Activation of family A G-protein-coupled receptors involves a rearrangement of a conserved interhelical cytoplasmic hydrogen bond network between the E(D)RY motif on transmembrane helix 3 (H3) and residues on H6, which is commonly termed the cytoplasmic "ionic lock." Glu134(3.49) of the E(D)RY motif also forms an intrahelical salt bridge with neighboring Arg135(3.50) in the dark-state crystal structure of rhodopsin. We examined the roles of Glu134(3.49) and Arg135(3.50) on H3 and Glu247(6.30) and Glu249(6.32) on H6 on the activation of rhodopsin using Fourier transform infrared spectroscopy of wild-type and mutant pigments reconstituted into lipid membranes.
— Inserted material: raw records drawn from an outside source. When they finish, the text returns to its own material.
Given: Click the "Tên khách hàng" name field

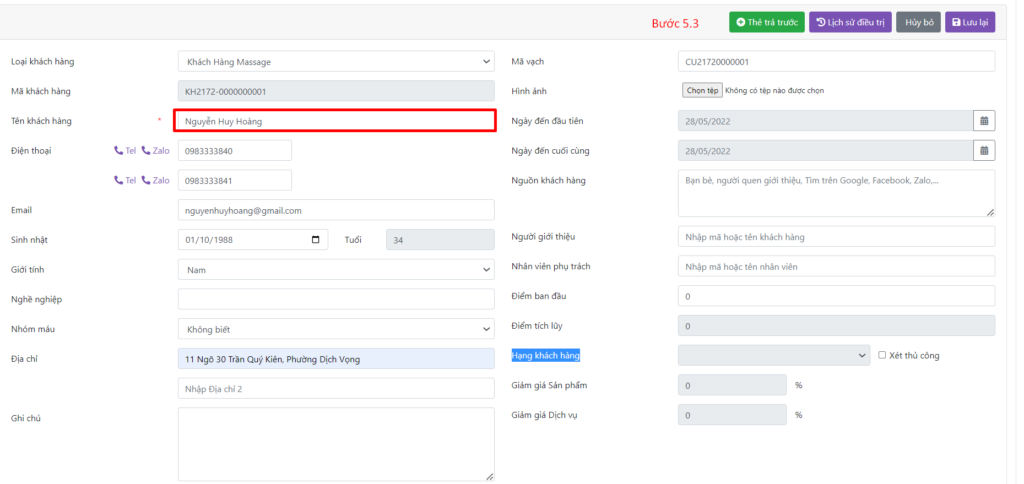Looking at the screenshot, I should 334,121.
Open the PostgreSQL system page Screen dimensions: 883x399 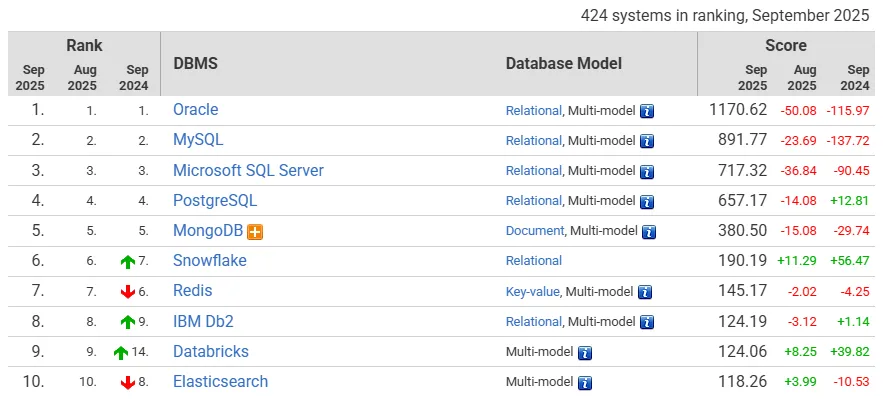click(215, 200)
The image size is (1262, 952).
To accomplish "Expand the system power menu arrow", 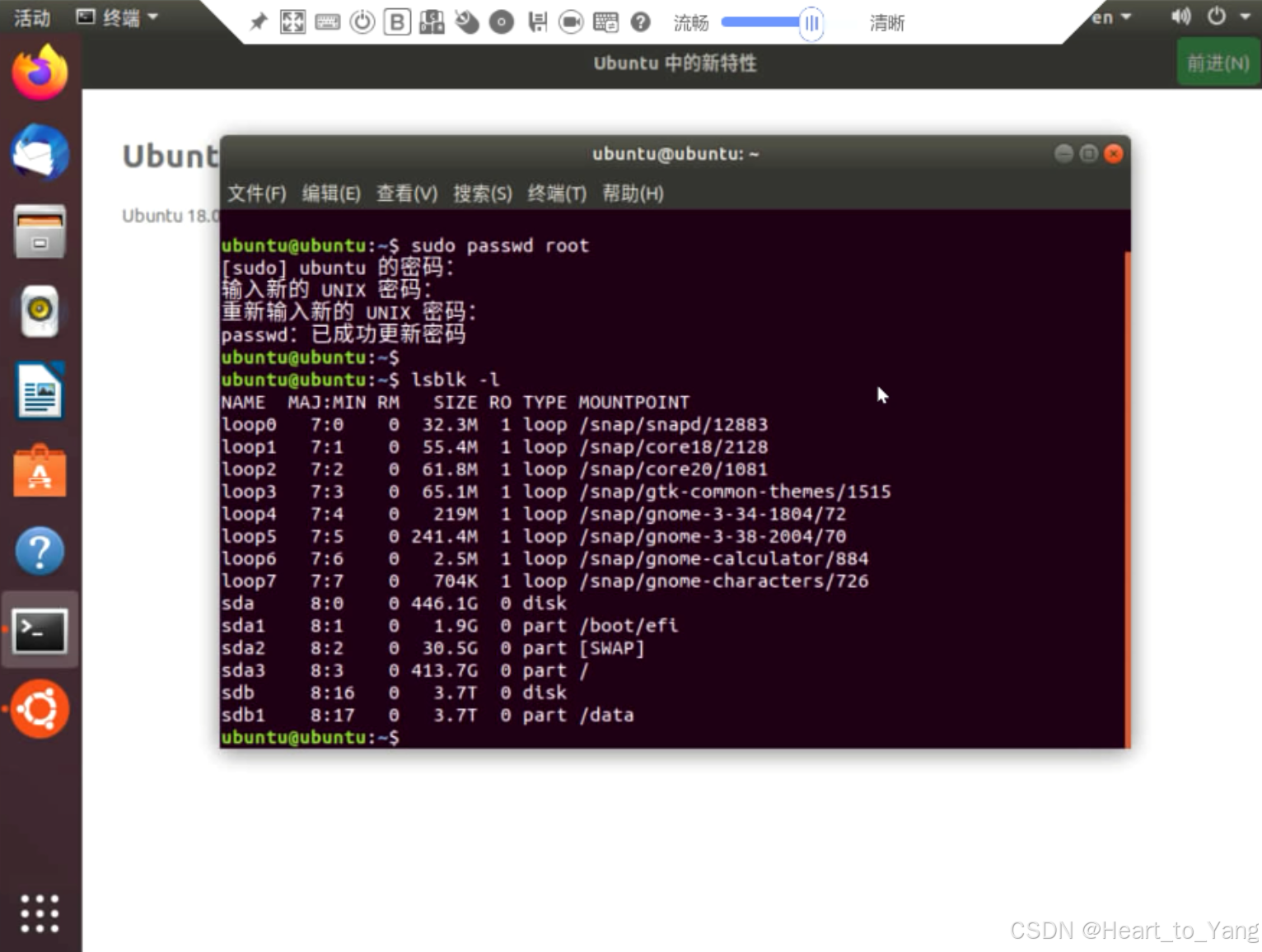I will coord(1245,16).
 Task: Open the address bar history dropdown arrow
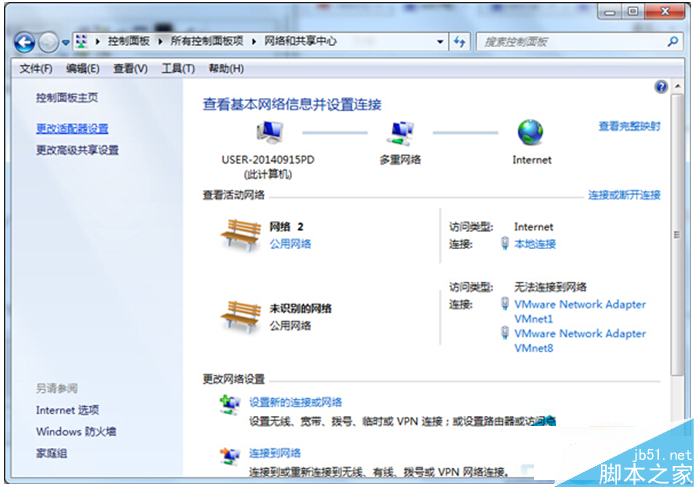[440, 42]
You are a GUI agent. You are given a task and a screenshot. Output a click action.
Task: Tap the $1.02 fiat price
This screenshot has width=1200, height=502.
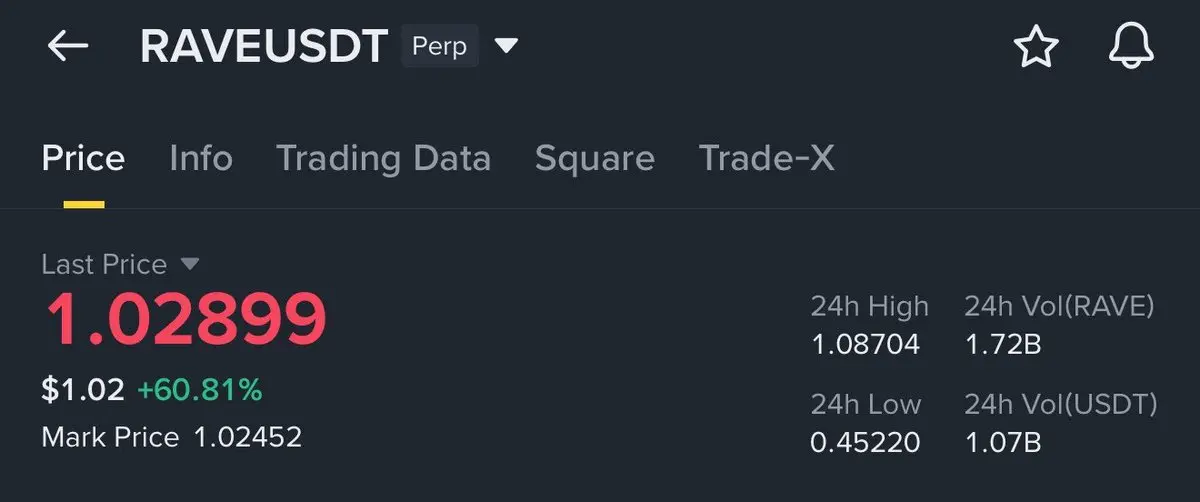tap(83, 390)
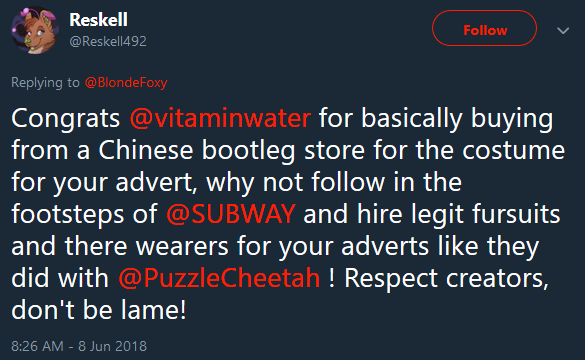Follow the Reskell account

click(484, 28)
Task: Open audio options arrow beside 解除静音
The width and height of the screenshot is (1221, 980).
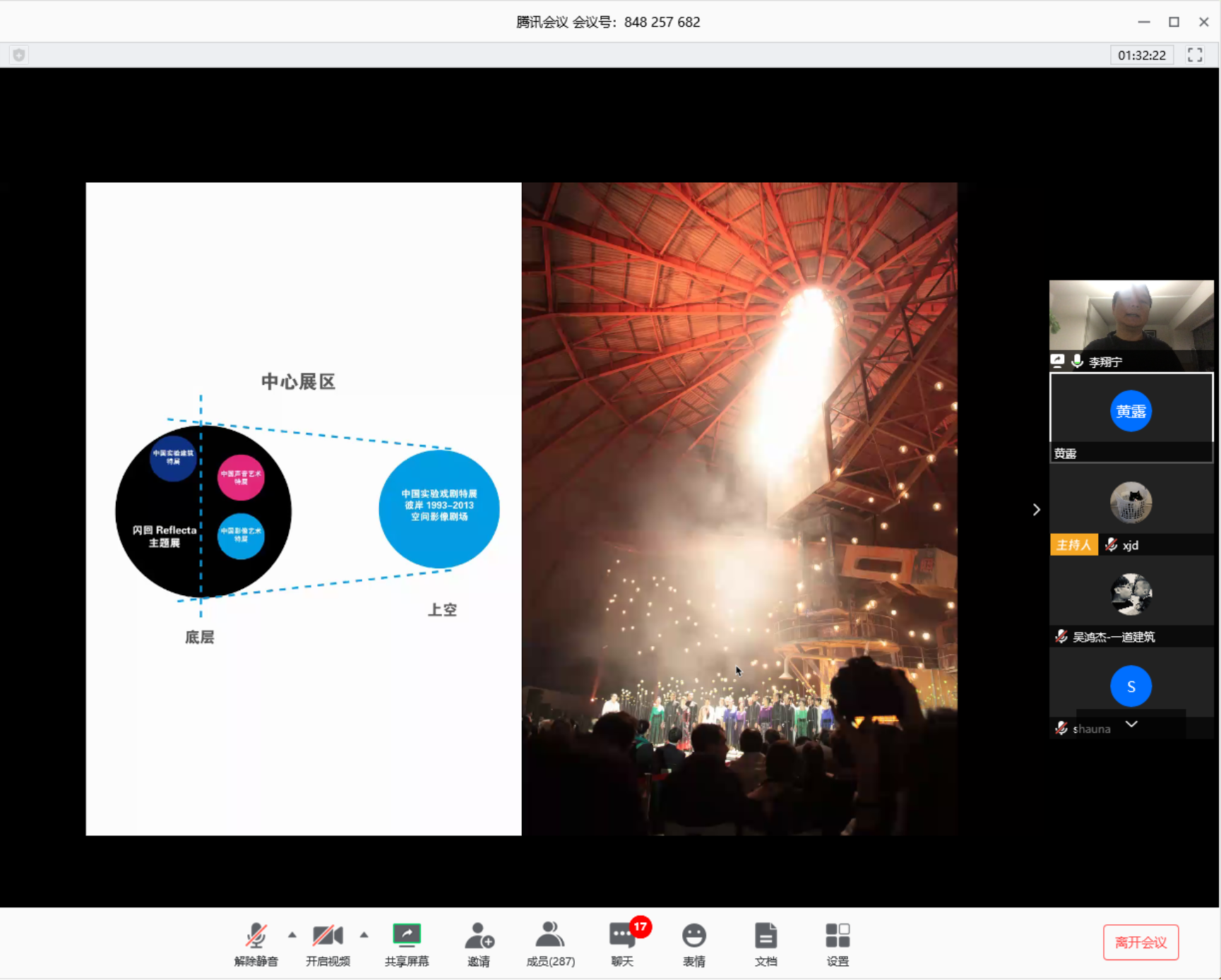Action: tap(292, 935)
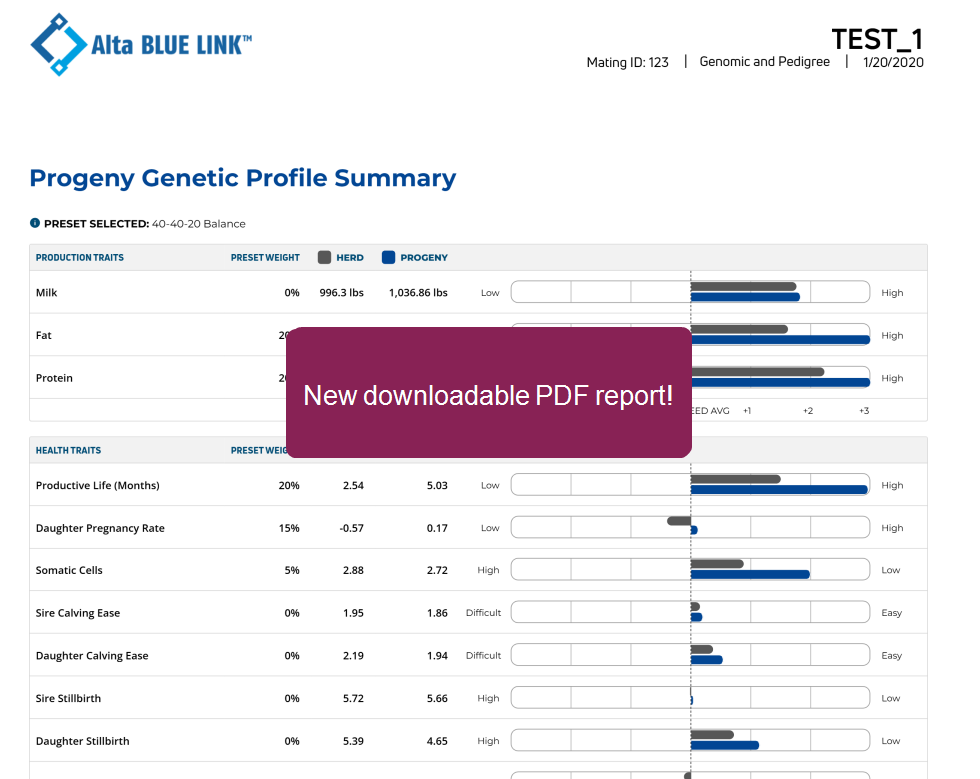Click the 1/20/2020 report date

point(893,62)
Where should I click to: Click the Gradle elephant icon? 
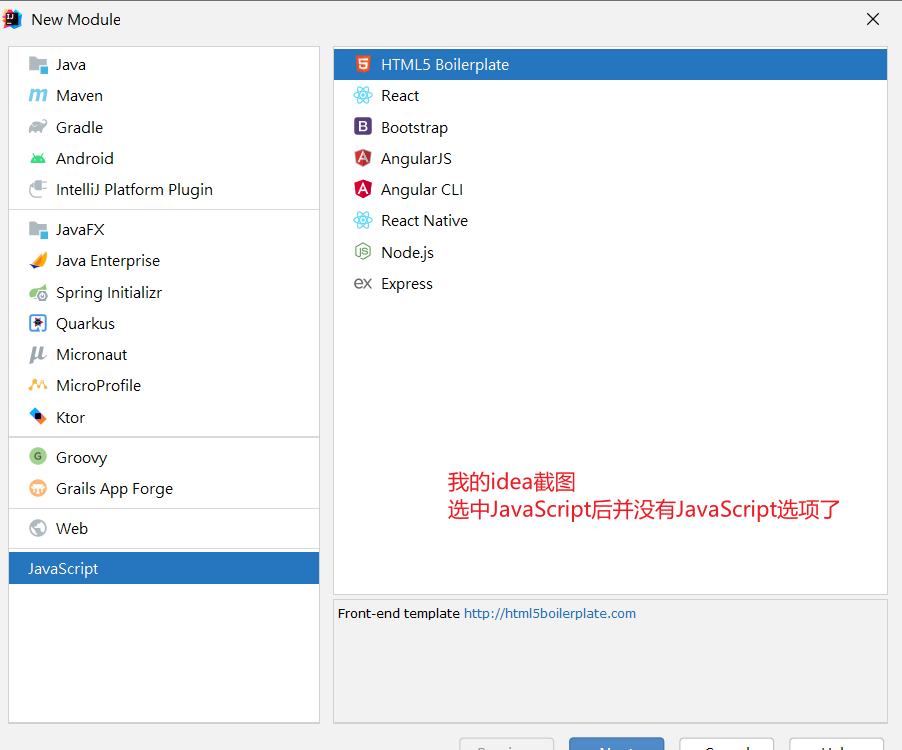(38, 127)
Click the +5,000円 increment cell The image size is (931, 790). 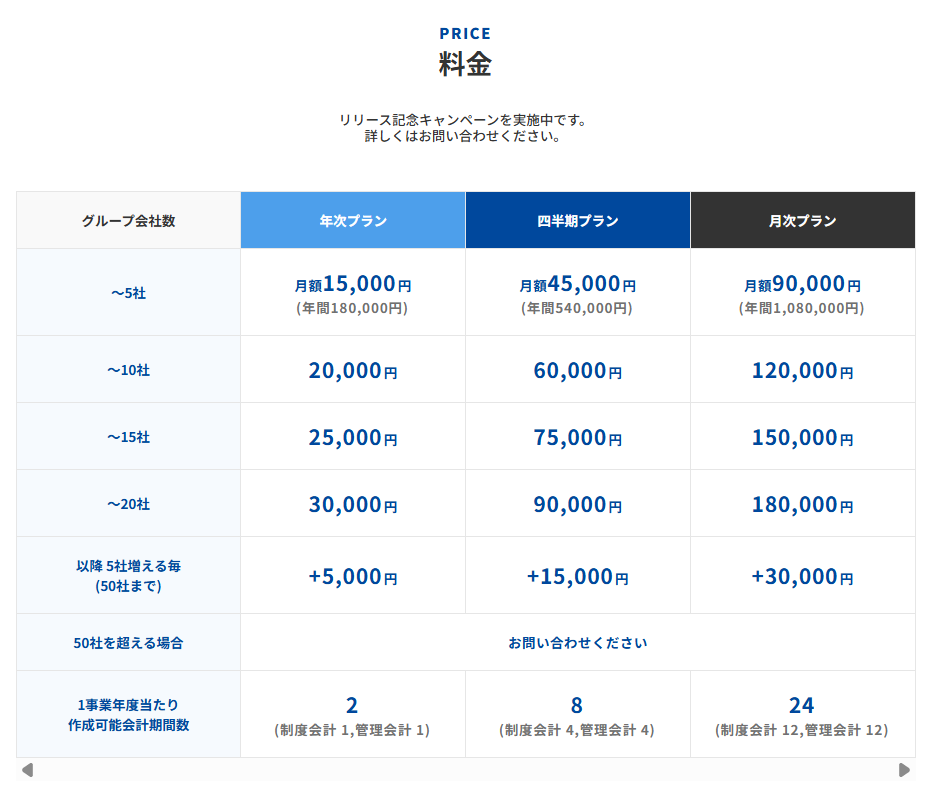click(x=352, y=577)
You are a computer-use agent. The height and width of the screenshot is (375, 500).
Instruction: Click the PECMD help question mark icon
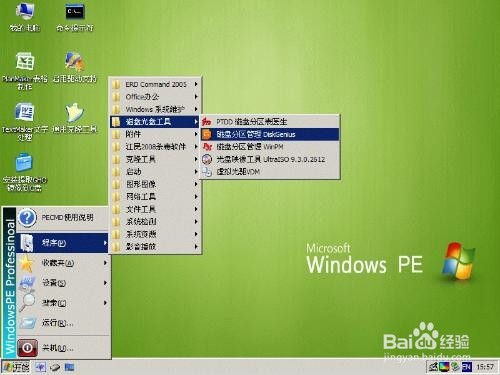click(27, 218)
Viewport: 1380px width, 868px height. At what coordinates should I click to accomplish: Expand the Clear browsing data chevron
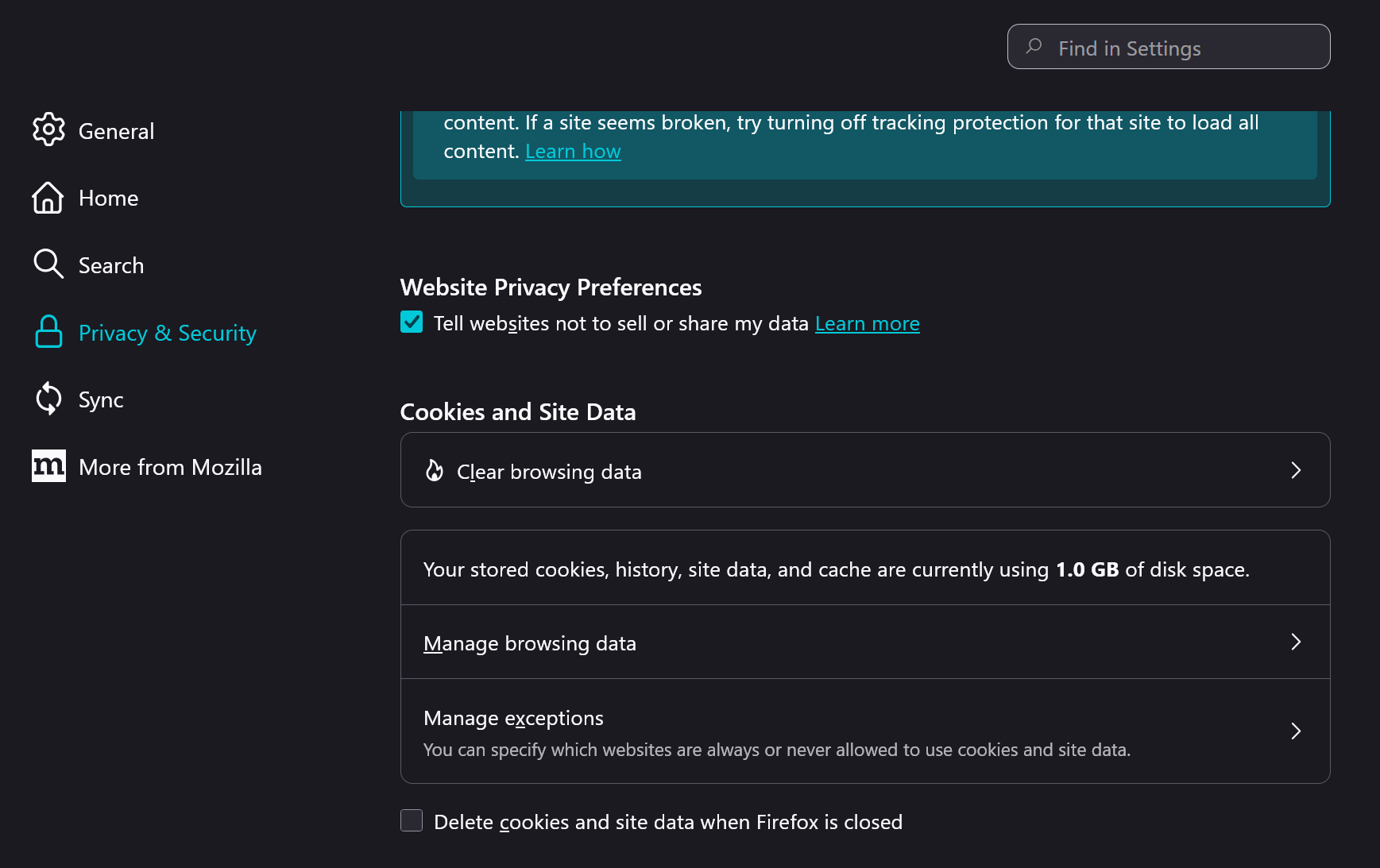click(x=1296, y=470)
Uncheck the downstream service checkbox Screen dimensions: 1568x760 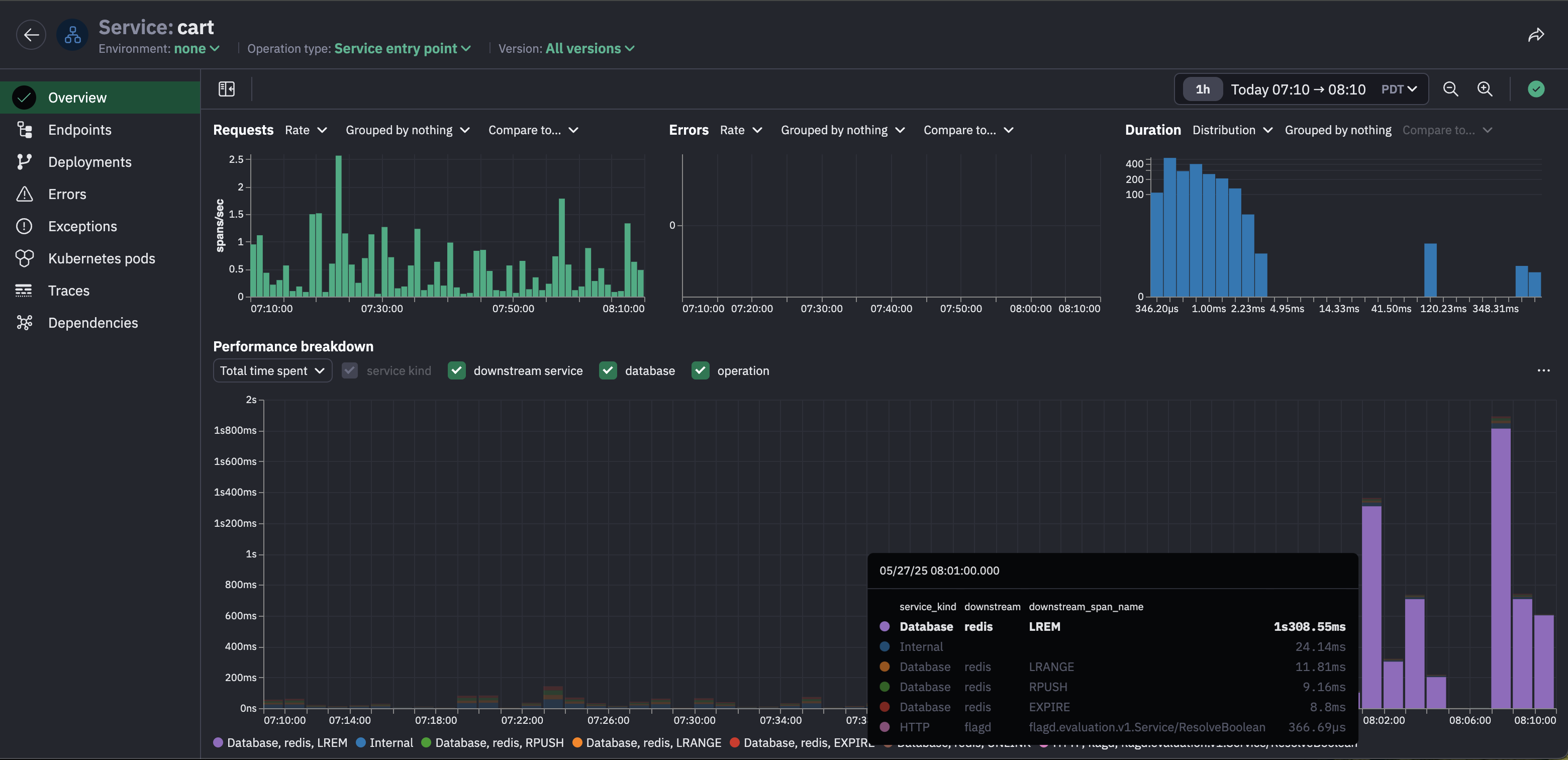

Activation of rhodopsin is pH-dependent with proton uptake during the transition from the inactive Meta I to the active Meta II state. Glu134(3.49) of the ERY motif is identified as the proton-accepting group, using the Fourier transform infrared protonation signature and the absence of a pH dependence of activation in the E134Q mutant. Neutralization of Arg135(3.50) similarly leads to pH-independent receptor activation, but with structural alterations in the Meta II state. Neutralization of Glu247(6.30) and Glu249(6.32) on H6, which are involved in interhelical interactions with H3 and H7, respectively, led to a shift toward Meta II in the E247Q and E249Q mutants while retaining the pH sensitivity of the equilibrium. Disruption of the interhelical interaction of Glu247(6.30) and Glu249(6.32) on H6 with H3 and H7 plays its role during receptor activation, but neutralization of the intrahelical salt bridge between Glu134(3.49) and Arg135(3.50) is considerably more critical for shifting the photoproduct equilibrium to the active conformation. These conclusions are discussed in the context of recent structural data of the beta(2)-adrenergic receptor.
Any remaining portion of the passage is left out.